High Stakes! Really?

Stephen BroadwellWhile “high stakes testing” is sometimes used in connection with assessments, there are only two types of high stakes tests for New York students; one is if the medical doctor tells a parent, “We want to run some tests on your child.” That is high stakes! The other tests that truly matter are the Regents exams. Failure to successfully pass the Regents exams connects to graduation. That could be considered stressful!

All the other required tests, including the Grade 3-8 assessments, are simply a "snapshot in time." A student’s score on the 4th grade state test in April will not impact his/her advancing to 5th grade. The results will be an indication of how well students in our school did on the test compared to other students across the state who took the same exam. It is solely one more tool of many, one more piece of evidence, and one more measurement that we as educators can use to assess the success and/or growth of our students.

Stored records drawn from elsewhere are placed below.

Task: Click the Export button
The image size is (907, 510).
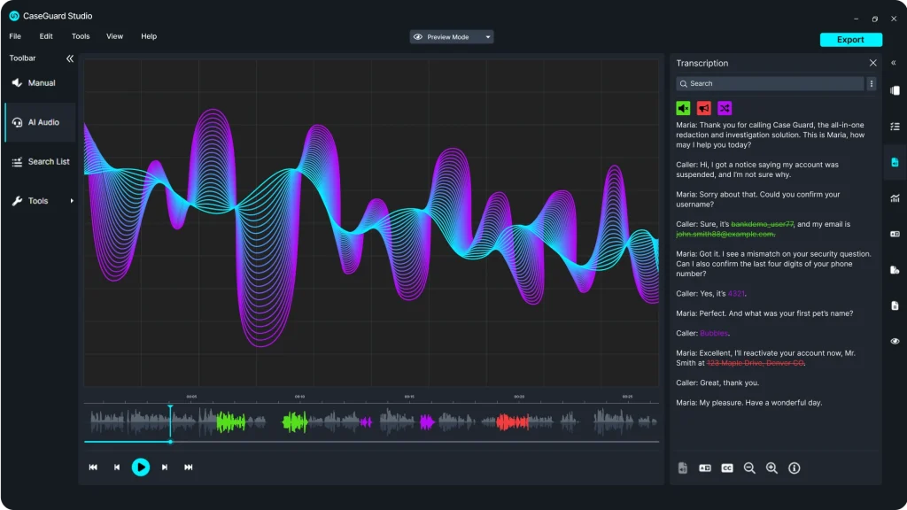Action: pos(850,40)
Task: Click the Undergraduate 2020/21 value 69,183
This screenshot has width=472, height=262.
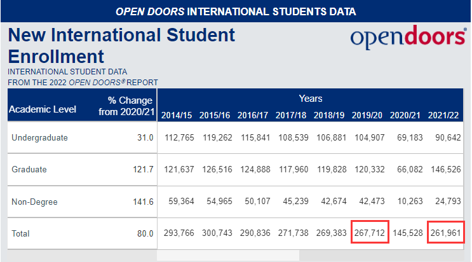Action: pos(410,138)
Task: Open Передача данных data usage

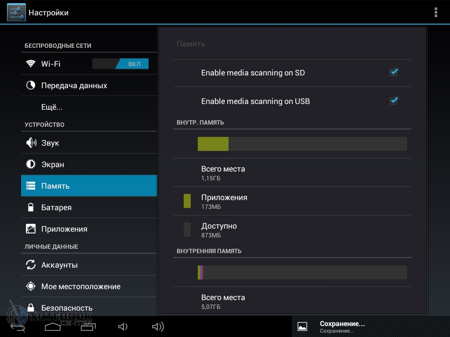Action: pyautogui.click(x=74, y=86)
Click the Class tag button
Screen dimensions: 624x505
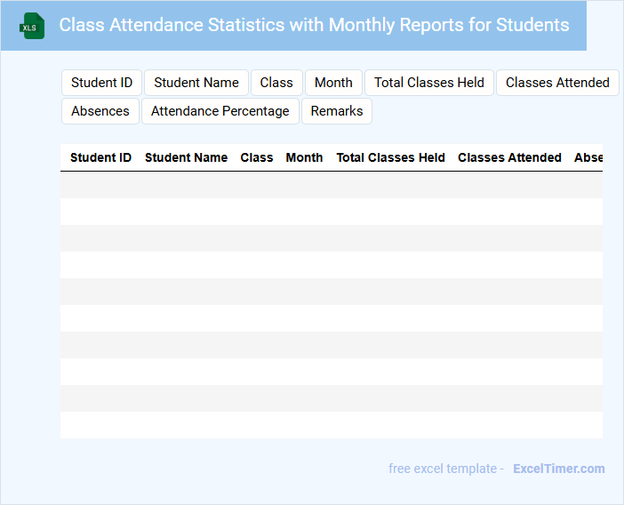[276, 83]
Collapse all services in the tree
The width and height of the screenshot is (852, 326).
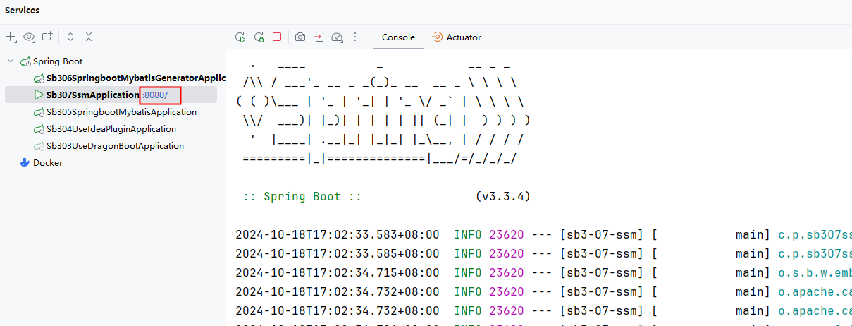click(x=89, y=37)
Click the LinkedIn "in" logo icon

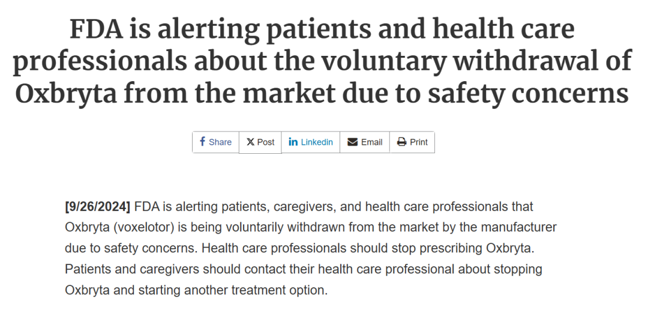pos(293,142)
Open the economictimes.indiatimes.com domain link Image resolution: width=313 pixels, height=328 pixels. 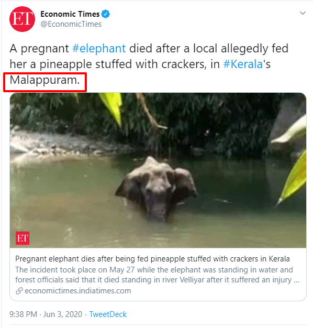(78, 291)
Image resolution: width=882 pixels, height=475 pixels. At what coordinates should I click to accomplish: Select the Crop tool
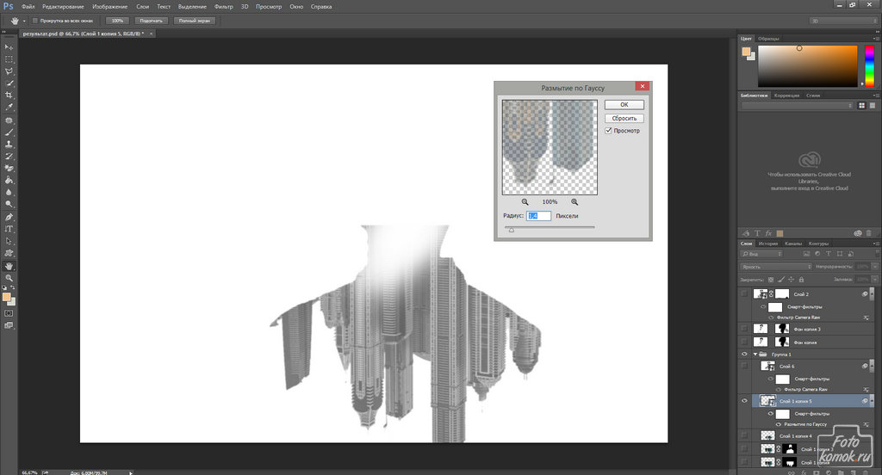(x=9, y=95)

Some parents and others make the argument that the English Language Arts and math state tests are too stressful for students. In reality, our children are assessed all the time. In school, we provide grades and spelling tests, math quizzes, and reading tests so that we have valid data to report to parents each ten week marking period on report cards. Parents want and expect this feedback. Outside ofschool, some students' skills are assessed each week in the public eye through athletics. They compete against other students their age from other schools or towns. They compete in front of their parents, grandparents, and friends. Do we really care if they win every game as a nine-year-old in the local town league soccer program? Not really. We expect and encourage our children to “Practice and Do Your Best.” We cheer them on, celebrate their successes, and talk with them about how to improve based, in part, on their performance.

An athletic game or contest, just like a statewide assessment, is one event in time. It does not always show all the successes one has achieved throughout the year. However, it is important to be tested both on the athletic field as well as in the classroom to see how an individual student actually measures up at this point in time with his or her peers. Testing, like athletic contests, allows students to showcase what they have learned. It is equally important that as adults, both teachers and parents, we keep the results in perspective and realize it is one piece of evidence.

Let's use some common sense, encourage our students "to practice and do their best," and use the results of the student exams for what they are really intended - an objective snapshot into the success of the student at that moment and a general comparison as to his or her range compared to the state average.

Stephen Broadwell is the Superintendent of Schools in Willsboro Central School District.